Superate le 500 firme per la petizione contro la violenza sulle donne
“Perché nessuna mano colpisca più il viso di una donna”: è questo il nome della petizione che, in pochi giorni, ha già raggiunto le oltre cinquecento firme. Lanciata dal CAM Sardegna (Centro di Ascolto Uomini Maltrattanti), la petizione è rivolta alla Regione Sardegna, al fine di cambiare la modalità di assegnazione dei fondi rivolti ai Centri di recupero per uomini autori di violenza, operanti nel territorio sardo.
Per tutelare donne e minori, il Centro di Ascolto Uomini Maltrattanti Nord Sardegna, primo centro specialistico in Sardegna per la presa in carico degli uomini autori di violenza nelle relazioni, opera dal 2014 per agire sull’interruzione della violenza, per evitare che l’uomo reiteri il proprio comportamento con le compagne future e con i figli.
Tutto ciò è possibile attraverso l’attivazione di percorsi specifici e strutturati, in linea con gli standard nazionali e internazionali, per ottemperare alla Convenzione di Istanbul, al decreto-legge sul contrasto alla violenza di genere (DL 14 agosto 2013, n. 93, convertito, con modificazioni dalla legge 15 ottobre 2013, n. 119) che ha previsto (art. 5) l’adozione di un Piano d’azione straordinario contro la violenza sessuale e al Piano Nazionale sulla violenza maschile contro le donne 2017-2020, dove come priorità si richiede
“l’attivazione di programmi di intervento per gli uomini autori o potenziali autori di violenza e di dati relativi alla violenza maschile contro le donne”.
In tutto questo, la Sardegna è stata pioniera, approvando la Legge Regionale n. 48/2018 (Legge di Stabilità 2019), dove all’art. 9 – “Interventi rivolti agli autori di violenza di genere e nelle relazioni affettive” – la Regione Autonoma della Sardegna “promuove e sostiene sul territorio regionale, comprese le carceri, la realizzazione di specifici interventi di recupero e accompagnamento rivolti agli autori di violenza di genere e nell’ambito delle relazioni affettive”.
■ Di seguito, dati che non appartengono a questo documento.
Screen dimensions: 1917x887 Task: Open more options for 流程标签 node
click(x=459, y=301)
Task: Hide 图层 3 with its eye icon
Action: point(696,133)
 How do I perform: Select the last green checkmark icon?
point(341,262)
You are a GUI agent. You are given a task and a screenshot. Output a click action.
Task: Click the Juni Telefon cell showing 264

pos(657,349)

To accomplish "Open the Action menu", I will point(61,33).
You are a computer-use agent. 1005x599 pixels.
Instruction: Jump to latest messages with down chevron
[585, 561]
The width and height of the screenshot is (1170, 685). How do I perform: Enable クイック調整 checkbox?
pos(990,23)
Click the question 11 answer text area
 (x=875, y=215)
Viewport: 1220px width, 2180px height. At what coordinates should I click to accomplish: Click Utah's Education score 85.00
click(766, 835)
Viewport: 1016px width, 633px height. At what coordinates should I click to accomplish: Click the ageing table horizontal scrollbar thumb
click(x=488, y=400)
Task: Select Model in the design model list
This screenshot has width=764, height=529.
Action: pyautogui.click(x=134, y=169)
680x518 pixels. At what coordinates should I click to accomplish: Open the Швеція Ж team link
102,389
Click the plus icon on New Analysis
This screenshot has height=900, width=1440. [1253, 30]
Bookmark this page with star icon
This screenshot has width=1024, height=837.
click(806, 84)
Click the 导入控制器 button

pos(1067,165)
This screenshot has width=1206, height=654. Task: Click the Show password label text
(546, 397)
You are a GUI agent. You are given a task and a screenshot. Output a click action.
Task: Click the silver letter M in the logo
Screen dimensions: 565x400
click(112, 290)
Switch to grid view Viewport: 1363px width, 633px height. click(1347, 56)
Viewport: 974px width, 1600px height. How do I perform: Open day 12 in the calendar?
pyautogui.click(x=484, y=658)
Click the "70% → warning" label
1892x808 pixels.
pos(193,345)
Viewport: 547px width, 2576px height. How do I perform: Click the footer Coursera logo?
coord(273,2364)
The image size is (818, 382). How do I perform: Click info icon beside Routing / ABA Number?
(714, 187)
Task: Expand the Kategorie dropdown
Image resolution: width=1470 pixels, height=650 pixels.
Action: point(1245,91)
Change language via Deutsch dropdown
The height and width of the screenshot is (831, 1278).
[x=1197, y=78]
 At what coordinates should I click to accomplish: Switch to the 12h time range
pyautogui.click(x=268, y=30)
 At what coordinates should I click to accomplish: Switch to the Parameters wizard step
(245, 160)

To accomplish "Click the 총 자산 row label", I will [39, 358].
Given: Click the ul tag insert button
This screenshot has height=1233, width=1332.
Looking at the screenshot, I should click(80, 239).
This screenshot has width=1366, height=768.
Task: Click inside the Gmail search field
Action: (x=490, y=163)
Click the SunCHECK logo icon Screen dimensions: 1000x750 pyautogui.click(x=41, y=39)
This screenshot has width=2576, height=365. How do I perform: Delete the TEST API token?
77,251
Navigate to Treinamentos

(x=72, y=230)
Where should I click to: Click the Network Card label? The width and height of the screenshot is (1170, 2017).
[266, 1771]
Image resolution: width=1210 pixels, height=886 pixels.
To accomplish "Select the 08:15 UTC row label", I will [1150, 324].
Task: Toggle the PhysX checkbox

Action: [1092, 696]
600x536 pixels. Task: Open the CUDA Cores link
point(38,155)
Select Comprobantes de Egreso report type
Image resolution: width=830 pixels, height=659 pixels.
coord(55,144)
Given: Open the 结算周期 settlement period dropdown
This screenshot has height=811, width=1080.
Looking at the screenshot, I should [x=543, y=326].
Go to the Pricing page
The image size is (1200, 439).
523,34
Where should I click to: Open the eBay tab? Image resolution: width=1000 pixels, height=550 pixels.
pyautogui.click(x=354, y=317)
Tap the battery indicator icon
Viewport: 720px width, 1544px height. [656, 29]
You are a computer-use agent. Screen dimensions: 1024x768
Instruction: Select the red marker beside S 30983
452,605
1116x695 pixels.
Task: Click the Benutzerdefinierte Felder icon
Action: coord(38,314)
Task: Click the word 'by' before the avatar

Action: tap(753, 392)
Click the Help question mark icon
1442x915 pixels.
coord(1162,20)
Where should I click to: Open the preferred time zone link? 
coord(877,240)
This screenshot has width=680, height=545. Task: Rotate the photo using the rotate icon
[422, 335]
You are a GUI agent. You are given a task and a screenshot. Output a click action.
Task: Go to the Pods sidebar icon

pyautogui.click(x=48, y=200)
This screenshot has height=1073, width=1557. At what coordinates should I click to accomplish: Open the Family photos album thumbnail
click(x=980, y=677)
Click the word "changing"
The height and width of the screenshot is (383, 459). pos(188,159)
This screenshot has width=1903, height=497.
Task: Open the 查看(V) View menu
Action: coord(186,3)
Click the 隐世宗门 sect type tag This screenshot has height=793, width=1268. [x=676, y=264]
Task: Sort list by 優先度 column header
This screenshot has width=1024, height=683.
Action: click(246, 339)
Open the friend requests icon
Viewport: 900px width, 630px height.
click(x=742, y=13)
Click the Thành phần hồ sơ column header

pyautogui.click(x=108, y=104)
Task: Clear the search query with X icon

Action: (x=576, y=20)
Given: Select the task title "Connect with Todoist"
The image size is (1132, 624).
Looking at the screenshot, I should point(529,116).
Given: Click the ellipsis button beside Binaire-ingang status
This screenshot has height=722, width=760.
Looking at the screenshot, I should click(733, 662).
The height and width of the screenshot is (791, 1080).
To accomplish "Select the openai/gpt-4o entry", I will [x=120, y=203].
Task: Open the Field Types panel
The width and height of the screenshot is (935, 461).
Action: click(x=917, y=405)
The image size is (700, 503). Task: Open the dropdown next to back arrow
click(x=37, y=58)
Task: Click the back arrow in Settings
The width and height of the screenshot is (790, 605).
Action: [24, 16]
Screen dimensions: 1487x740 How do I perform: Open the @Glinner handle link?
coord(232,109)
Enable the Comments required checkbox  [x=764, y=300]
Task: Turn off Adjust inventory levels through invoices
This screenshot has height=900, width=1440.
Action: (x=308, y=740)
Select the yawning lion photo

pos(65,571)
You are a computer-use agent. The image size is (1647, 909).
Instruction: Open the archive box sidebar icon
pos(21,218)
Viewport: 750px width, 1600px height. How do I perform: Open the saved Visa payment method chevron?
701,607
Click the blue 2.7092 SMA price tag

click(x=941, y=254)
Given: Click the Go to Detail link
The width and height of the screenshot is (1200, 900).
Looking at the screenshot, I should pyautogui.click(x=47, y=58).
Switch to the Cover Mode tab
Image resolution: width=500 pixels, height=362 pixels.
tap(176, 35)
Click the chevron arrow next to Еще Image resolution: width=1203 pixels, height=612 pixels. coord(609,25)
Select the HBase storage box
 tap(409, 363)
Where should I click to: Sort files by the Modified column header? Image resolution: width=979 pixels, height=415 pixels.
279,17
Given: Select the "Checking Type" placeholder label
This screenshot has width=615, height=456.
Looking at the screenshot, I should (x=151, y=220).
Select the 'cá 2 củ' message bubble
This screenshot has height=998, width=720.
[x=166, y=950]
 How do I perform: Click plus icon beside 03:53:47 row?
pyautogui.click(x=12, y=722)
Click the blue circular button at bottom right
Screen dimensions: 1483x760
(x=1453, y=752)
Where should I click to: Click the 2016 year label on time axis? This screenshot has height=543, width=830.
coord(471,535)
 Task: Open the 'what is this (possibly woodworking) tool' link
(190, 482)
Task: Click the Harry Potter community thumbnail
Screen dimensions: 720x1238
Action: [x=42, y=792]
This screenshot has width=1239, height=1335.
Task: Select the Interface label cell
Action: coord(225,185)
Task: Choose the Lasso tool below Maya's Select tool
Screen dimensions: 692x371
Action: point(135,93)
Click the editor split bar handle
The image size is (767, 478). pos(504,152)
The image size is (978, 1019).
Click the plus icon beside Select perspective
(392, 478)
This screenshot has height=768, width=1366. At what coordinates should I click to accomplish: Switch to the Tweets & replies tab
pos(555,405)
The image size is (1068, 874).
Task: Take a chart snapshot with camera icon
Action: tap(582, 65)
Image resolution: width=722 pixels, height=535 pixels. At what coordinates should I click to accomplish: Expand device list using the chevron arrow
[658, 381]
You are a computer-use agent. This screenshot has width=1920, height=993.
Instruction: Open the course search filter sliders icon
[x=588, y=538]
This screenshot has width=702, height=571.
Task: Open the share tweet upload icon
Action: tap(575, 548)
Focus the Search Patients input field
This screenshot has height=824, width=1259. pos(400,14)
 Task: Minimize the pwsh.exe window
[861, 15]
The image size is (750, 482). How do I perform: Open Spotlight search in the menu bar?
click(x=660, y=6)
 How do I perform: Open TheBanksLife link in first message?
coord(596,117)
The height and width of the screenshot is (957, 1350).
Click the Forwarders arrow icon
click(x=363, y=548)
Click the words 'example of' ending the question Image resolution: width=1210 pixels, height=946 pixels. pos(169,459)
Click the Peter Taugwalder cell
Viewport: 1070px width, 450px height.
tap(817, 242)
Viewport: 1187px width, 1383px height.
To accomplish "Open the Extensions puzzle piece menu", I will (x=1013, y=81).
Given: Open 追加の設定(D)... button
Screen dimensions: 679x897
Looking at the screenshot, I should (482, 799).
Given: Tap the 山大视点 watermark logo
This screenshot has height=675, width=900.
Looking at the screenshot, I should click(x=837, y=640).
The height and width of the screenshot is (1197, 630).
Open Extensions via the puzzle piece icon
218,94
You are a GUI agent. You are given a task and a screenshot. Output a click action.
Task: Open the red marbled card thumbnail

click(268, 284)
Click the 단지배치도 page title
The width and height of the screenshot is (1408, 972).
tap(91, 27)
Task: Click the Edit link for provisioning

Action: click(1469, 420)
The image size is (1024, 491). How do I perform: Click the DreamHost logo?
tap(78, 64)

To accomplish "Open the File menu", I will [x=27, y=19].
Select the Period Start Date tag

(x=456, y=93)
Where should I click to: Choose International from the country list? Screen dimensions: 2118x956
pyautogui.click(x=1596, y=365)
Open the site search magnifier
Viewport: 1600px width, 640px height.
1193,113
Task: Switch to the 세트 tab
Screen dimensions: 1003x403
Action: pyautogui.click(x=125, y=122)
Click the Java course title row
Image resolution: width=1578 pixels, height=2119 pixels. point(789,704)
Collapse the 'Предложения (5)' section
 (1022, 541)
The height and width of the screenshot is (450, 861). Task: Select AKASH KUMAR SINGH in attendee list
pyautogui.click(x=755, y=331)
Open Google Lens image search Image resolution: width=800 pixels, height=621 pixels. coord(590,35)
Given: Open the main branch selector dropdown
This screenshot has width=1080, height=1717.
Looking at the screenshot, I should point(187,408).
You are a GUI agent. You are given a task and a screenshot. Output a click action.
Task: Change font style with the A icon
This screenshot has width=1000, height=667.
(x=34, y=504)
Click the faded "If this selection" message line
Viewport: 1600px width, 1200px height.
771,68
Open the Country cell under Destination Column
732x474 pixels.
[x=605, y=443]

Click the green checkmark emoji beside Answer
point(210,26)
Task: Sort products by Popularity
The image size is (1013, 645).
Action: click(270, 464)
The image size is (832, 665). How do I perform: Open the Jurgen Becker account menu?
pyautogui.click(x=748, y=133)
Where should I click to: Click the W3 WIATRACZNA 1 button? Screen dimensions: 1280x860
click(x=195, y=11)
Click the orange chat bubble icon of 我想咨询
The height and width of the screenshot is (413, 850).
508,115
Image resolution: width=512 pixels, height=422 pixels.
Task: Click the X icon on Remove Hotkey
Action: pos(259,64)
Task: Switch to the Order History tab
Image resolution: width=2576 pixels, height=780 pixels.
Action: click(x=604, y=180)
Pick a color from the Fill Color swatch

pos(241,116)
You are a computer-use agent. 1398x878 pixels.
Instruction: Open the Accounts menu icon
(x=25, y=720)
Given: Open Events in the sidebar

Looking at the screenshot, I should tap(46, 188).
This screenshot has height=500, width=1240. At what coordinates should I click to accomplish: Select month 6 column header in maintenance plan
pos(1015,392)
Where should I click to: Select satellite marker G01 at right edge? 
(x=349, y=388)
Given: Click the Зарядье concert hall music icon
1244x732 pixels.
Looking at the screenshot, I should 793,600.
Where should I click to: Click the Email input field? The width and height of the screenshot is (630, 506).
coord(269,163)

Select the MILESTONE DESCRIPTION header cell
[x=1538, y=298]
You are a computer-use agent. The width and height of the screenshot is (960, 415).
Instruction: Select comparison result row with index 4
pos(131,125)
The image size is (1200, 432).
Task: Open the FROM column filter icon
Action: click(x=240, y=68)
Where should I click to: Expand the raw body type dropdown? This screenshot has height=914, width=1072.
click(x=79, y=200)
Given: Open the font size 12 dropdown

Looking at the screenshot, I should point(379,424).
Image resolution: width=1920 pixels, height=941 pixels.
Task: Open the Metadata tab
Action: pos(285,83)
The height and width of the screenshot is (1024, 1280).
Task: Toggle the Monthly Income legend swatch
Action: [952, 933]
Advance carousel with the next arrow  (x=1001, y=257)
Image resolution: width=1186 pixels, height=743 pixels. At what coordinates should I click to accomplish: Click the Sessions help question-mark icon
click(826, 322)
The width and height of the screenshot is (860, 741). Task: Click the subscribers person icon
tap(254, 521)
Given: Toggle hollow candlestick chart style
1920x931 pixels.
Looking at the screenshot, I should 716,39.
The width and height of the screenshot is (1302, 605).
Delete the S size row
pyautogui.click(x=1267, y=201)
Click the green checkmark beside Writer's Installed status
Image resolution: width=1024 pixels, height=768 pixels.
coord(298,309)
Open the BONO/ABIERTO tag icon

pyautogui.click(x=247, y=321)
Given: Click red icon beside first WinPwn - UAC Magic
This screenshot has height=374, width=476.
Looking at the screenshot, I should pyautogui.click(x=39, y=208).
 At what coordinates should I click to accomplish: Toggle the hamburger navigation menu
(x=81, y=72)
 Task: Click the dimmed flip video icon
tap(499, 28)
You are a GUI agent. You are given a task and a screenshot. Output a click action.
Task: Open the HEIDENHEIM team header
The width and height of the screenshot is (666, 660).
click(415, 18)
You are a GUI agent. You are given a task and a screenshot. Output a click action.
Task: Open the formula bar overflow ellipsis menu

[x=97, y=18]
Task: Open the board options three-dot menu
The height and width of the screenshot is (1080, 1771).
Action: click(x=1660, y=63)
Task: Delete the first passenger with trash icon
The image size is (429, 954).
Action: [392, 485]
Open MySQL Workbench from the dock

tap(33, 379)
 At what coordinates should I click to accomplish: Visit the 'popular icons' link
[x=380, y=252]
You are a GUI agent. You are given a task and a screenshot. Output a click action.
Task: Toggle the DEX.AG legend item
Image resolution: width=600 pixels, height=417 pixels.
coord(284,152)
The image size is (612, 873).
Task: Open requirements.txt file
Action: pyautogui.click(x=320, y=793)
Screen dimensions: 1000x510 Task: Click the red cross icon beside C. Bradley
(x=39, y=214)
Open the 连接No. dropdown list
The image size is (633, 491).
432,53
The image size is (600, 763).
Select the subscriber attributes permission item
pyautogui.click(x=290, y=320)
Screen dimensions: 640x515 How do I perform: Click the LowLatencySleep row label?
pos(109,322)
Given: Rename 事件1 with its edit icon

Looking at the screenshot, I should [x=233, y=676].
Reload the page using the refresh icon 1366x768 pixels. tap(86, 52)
Proprio in questo passaggio, per così dire, dalla teoria alla pratica, la Regione Sardegna ha operato tralasciando le indicazioni contenute nella sua stessa Legge, assegnando i fondi con un bando su principio “competitivo”, con Avviso pubblico, diretto a un solo progetto, a un solo Centro vincitore, negando per conseguenza diretta la possibilità agli altri “Centri già operanti sul territorio regionale”, esclusi dalla vincita del bando, di continuare a garantire il servizio, non potendo beneficiare dei fondi previsti.
Il CAM Sardegna – che a causa di questo accentramento dei Fondi verso un solo vincitore rischia la chiusura, che equivarrebbe all’interruzione dei gruppi avviati con ragazzi e uomini che hanno scelto di intraprendere un percorso di cambiamento dei propri comportamenti – lancia la sua petizione e chiede con forza alla Regione Sardegna di modificare le modalità di assegnazione dei Fondi a CU e di applicare fedelmente l’art.9 della la Legge 48/2018 riportante che:
“La Giunta regionale, su proposta dell’Assessore regionale dell’igiene e sanità e dell’assistenza sociale, sentita la Commissione consiliare competente, entro sessanta giorni dall’approvazione della presente legge, stabilisce i criteri per la concessione di contributi diretti a finanziare le attività e le strutture previste dal comma 1 (CU) individua i criteri per stabilire la congrua proporzione tra il numero di soggetti ospitati e il personale necessario per la esecuzione dei servizi forniti e definisce misure e idonei meccanismi di verifica della rendicontazione. In difetto della presentazione della rendicontazione, il beneficiario non è ammesso al finanziamento per gli anni successivi fino a regolare adempimento”.
“La violenza non è un’emergenza per cui basta un DPCM, la violenza è un fenomeno che va affrontato nel suo complesso e nella sua diversità, compresa quella del territorio sardo, che richiede una copertura resa più difficoltosa dai collegamenti. Garantire a tutti i Centri per Uomini del territorio sardo di operare con un’equa distribuzione delle risorse, sulla base della relazione attività, non è che un atto di buona politica e di buonsenso”, afferma la dott.ssa Nicoletta Malesa accompagnata dal suo staff, che conclude: “Continueremo questa battaglia fino a quando non verremo ascoltati e non si procederà con una corretta applicazione della Legge”.